==== Excerpted records
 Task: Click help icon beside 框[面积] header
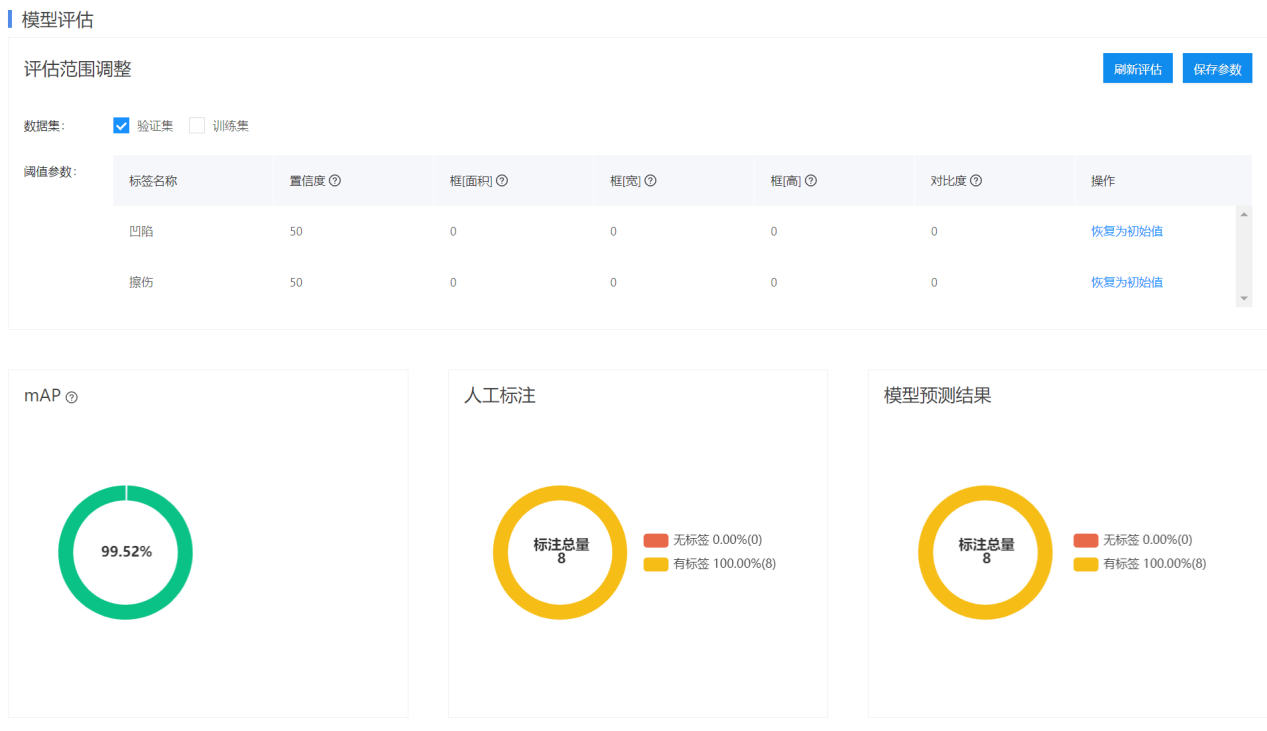tap(502, 181)
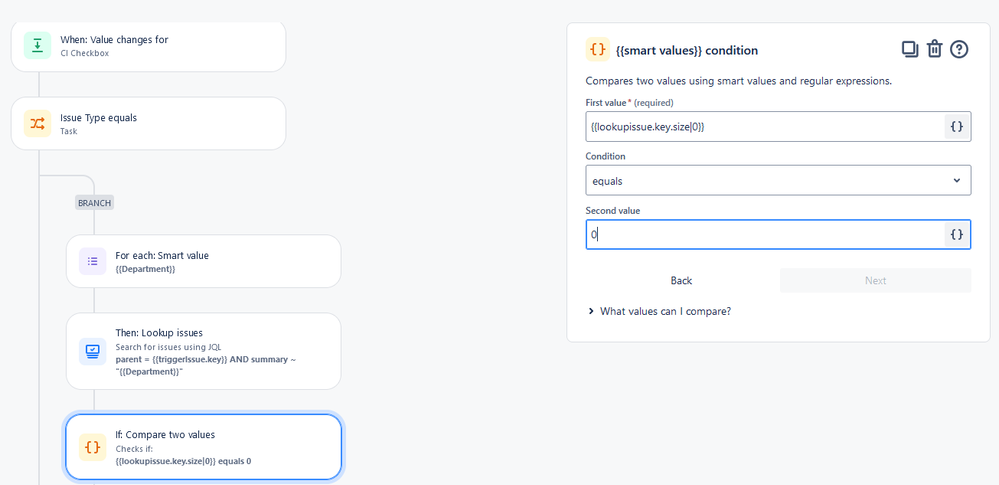
Task: Open smart value picker for First value
Action: [956, 126]
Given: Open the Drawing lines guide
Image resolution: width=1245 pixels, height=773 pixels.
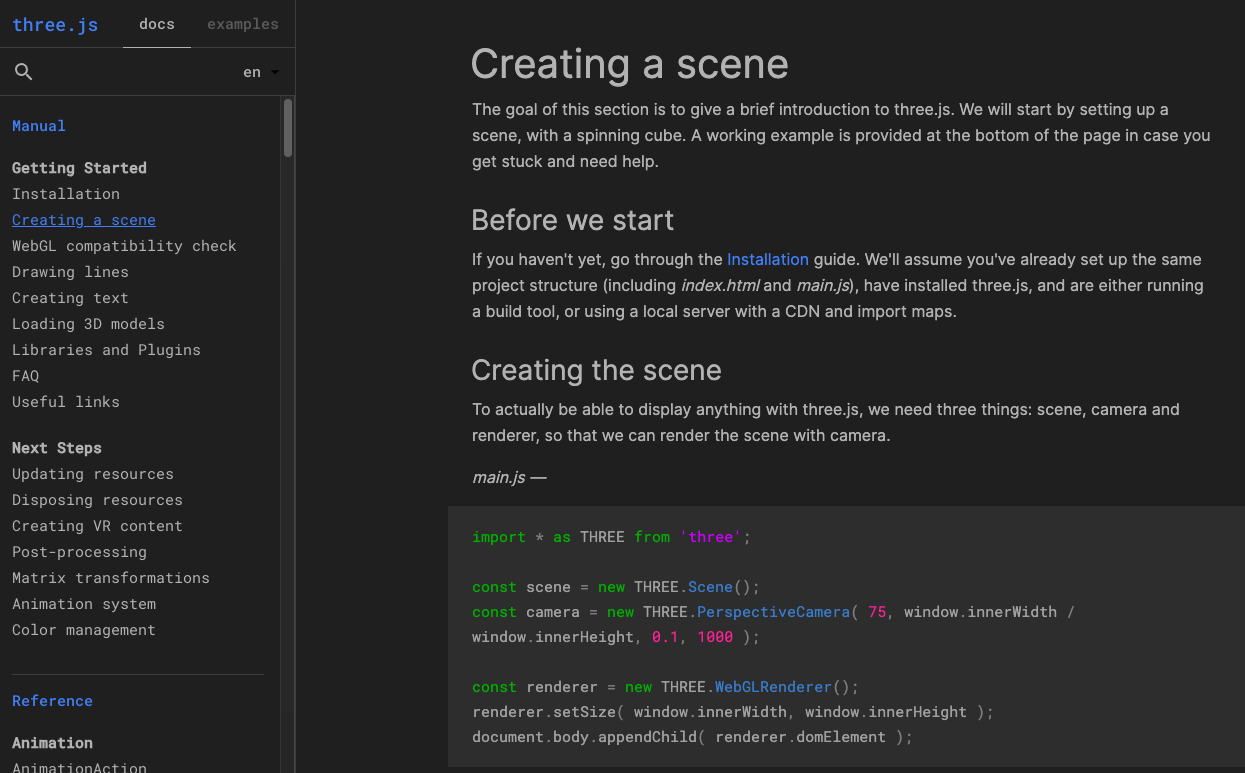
========
Each entry above has to be set down again verbatim, except for its pictures.

> _The completed task_:
 Task: Click help icon beside 框[面积] header
tap(502, 181)
Task: Open smart value picker for First value
Action: [956, 126]
Given: Open the Drawing lines guide
Image resolution: width=1245 pixels, height=773 pixels.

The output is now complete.